Kode's PMI is bought at Gruelers. He is doing a switch-over now which was also bought at Gruelers. He's moved onto EVO. 

Gruelers carries about every dog food imaginable, or darn close. lol It's a farm, pet supply type of store.


Kody


----------



## Maggies mom (Jan 6, 2006)

DelmarvaGold said:


> I purchase my Salmon Oil from Alpha Nutrition. A very reliable online store! I can't say enough about this place...good prices and great service!

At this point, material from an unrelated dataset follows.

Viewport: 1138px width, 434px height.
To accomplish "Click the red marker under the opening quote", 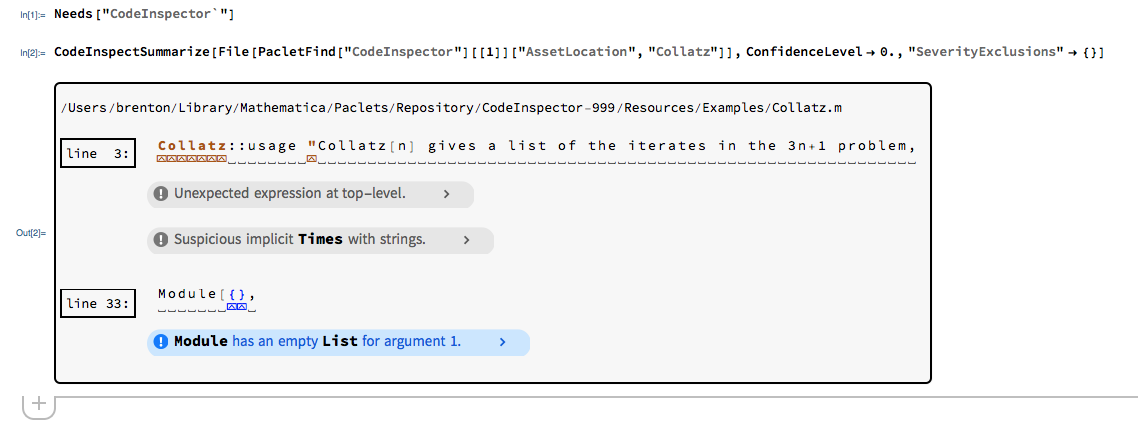I will 312,158.
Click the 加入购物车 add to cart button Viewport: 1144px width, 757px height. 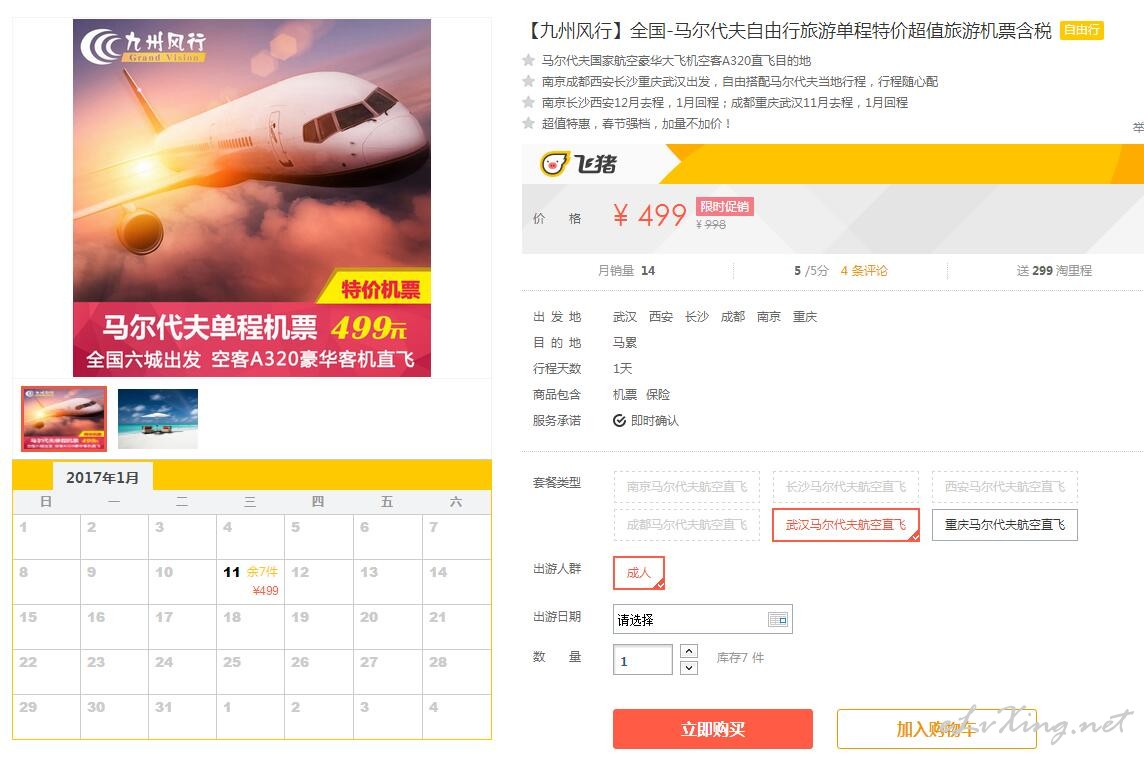click(936, 729)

I agree and get mine there as well....


----------



## ty823 (Feb 7, 2006)

Any ideas why stores like Target don't carry these high end brands of dog food? I have a 45 min. drive to the nearest place that sells Nutro, and I have no idea where to get Canidae around here...


----------



## Maggies mom (Jan 6, 2006)

Try this place and see if there are any stores closer to you.

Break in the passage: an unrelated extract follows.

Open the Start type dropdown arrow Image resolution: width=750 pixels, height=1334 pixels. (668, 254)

The Healthiest Pet Foods in the World – Natural & Organic Pet Food – Natura Pet Products


----------



## Carsonsdaddy (Nov 1, 2006)

ty823 said:


> Any ideas why stores like Target don't carry these high end brands of dog food? I have a 45 min. drive to the nearest place that sells Nutro, and I have no idea where to get Canidae around here...


We get our Nutro from Petsmart..... I don't know if you have one near you but I know that Petco carries it too.


----------



## GoldenShamus (Feb 26, 2007)

I buy Dick Van Patten's Natural Balance Duck and Potato. We usually get it at Pet Supplies Plus; it's about $40 for 30 lbs. (Just got back from buying a new bag actually)


----------



## Rachael (Feb 26, 2007)

ty823 said:


> Any ideas why stores like Target don't carry these high end brands of dog food? I have a 45 min. drive to the nearest place that sells Nutro, and I have no idea where to get Canidae around here...


Tractor Supply carries Nutro. Also, if you go to Canidae.com they have a store locator, for the area you live in. Think you would put in your zip code and the stores will be listed for your area.


----------